Quellzeilen:
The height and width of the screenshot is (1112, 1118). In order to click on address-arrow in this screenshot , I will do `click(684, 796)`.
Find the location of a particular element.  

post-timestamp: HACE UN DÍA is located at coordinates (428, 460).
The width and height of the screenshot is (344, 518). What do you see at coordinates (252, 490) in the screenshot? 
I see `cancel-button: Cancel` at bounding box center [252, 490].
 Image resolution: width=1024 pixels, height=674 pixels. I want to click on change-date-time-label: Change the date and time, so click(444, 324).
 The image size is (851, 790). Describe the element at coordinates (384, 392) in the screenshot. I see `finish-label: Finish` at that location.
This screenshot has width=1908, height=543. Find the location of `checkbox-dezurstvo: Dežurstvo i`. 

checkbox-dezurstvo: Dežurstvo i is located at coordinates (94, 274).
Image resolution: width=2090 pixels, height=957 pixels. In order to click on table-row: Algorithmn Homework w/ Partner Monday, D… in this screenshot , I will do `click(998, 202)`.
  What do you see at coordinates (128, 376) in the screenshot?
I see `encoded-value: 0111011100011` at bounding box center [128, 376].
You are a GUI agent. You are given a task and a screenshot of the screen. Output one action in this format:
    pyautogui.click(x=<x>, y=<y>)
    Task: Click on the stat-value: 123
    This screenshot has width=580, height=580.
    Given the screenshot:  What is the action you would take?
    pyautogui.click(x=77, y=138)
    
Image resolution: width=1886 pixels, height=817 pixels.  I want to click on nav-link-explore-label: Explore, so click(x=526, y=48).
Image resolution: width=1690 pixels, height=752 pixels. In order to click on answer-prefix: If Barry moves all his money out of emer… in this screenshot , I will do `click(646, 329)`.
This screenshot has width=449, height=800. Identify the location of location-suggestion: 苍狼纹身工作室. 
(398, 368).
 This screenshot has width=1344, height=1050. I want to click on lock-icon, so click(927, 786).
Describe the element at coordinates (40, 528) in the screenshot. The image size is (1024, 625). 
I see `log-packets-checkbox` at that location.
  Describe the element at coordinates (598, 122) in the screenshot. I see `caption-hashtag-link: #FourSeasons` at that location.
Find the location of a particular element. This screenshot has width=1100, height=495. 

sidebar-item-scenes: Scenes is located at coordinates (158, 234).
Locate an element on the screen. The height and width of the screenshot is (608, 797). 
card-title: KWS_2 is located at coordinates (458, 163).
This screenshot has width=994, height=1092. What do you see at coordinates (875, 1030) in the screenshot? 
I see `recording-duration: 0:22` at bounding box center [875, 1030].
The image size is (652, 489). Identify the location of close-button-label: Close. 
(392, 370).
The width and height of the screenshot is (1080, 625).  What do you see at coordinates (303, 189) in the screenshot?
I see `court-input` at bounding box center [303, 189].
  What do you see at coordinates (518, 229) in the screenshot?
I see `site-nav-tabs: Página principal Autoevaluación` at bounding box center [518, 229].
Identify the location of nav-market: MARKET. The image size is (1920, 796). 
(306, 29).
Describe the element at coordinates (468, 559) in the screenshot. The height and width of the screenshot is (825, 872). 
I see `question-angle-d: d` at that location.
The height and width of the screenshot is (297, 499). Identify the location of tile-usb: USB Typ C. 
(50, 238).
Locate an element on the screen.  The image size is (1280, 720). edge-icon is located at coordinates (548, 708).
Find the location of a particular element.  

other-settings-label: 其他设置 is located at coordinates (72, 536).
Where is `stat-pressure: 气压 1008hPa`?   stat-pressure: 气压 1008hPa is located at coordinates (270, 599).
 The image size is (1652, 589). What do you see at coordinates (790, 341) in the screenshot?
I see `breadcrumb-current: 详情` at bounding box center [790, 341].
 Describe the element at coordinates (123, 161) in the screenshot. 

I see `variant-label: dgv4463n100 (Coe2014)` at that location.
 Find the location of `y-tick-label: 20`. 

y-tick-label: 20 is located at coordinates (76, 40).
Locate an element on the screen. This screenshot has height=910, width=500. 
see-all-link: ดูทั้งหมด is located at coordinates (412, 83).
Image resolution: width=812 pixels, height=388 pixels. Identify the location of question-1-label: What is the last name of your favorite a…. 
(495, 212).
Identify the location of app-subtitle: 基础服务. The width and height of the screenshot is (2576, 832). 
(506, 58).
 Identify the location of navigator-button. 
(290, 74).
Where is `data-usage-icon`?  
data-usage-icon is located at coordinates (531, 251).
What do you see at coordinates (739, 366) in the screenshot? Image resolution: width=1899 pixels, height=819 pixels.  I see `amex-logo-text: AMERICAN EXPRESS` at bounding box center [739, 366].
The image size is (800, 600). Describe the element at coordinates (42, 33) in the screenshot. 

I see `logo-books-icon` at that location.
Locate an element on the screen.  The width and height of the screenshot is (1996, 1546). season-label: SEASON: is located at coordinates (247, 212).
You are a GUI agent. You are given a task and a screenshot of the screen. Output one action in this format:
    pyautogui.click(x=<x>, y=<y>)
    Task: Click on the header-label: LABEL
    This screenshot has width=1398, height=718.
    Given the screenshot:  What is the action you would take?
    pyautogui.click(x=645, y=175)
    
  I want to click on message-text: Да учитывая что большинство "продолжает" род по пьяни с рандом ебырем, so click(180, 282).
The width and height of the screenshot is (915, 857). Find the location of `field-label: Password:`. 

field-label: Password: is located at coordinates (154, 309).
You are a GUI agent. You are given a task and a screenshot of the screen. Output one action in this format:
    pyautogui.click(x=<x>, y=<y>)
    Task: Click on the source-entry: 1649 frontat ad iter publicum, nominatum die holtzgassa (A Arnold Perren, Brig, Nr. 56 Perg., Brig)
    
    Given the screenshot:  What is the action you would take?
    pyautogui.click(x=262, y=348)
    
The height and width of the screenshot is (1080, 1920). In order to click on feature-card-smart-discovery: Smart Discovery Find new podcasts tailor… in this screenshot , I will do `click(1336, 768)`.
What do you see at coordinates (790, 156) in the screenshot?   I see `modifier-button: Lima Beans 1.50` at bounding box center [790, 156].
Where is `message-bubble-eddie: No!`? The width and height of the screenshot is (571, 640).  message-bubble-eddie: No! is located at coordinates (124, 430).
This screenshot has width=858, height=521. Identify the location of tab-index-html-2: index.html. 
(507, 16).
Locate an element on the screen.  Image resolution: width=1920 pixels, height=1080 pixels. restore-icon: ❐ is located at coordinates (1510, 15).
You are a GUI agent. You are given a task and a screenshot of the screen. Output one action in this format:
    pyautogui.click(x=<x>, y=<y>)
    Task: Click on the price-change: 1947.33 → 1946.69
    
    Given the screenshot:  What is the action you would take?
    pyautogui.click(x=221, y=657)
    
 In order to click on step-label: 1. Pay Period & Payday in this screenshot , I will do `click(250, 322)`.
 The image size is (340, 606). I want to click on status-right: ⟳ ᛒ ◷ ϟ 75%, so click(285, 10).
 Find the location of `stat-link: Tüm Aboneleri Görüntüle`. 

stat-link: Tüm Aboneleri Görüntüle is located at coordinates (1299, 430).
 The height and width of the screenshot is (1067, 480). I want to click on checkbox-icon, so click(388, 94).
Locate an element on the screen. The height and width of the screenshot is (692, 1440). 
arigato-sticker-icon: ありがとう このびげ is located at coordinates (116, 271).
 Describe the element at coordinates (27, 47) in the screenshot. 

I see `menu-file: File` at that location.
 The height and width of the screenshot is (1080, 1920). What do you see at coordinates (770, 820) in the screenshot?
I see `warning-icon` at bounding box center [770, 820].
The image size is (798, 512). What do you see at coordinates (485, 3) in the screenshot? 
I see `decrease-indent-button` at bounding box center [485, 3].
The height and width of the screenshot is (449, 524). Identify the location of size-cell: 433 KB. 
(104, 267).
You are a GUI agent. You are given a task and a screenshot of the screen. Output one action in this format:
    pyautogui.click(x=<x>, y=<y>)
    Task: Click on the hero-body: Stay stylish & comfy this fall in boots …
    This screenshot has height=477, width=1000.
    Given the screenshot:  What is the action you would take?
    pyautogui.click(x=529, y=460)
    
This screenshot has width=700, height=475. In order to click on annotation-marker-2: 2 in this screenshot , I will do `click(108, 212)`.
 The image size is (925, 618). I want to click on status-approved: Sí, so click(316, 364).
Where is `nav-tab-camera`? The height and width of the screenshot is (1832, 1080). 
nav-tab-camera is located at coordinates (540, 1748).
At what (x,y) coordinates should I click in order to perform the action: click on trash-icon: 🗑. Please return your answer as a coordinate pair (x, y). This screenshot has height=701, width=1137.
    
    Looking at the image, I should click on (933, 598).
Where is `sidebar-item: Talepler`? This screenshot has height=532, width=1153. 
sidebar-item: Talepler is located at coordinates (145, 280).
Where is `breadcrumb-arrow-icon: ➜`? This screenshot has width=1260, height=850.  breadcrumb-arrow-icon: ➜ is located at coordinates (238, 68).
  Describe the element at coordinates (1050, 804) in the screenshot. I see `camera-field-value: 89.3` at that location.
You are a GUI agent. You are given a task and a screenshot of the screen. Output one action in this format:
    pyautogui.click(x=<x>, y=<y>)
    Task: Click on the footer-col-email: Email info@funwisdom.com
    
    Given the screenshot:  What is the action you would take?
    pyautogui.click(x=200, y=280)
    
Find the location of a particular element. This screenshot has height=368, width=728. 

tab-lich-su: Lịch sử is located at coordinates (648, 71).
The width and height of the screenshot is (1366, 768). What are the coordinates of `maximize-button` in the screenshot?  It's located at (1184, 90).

**Zur Aufgabe**. Übertragen Sie die Zeilen von der Zeile mit „is (692, 1440).“ bis zur Zeile mit „center [770, 820].“, beide eingeschlossen, in eine Markdown-Tabelle mit den Spalten „Nr.“ und „Text“. Leerzeilen lassen Sie dabei weg.

**Lösung**.
| Nr. | Text |
|---|---|
| 1 | Locate an element on the screen. The height and width of the screenshot is (692, 1440).  |
| 2 | arigato-sticker-icon: ありがとう このびげ is located at coordinates (116, 271). |
| 3 |  Describe the element at coordinates (27, 47) in the screenshot.  |
| 4 | I see `menu-file: File` at that location. |
| 5 |  The height and width of the screenshot is (1080, 1920). What do you see at coordinates (770, 820) in the screenshot? |
| 6 | I see `warning-icon` at bounding box center [770, 820]. |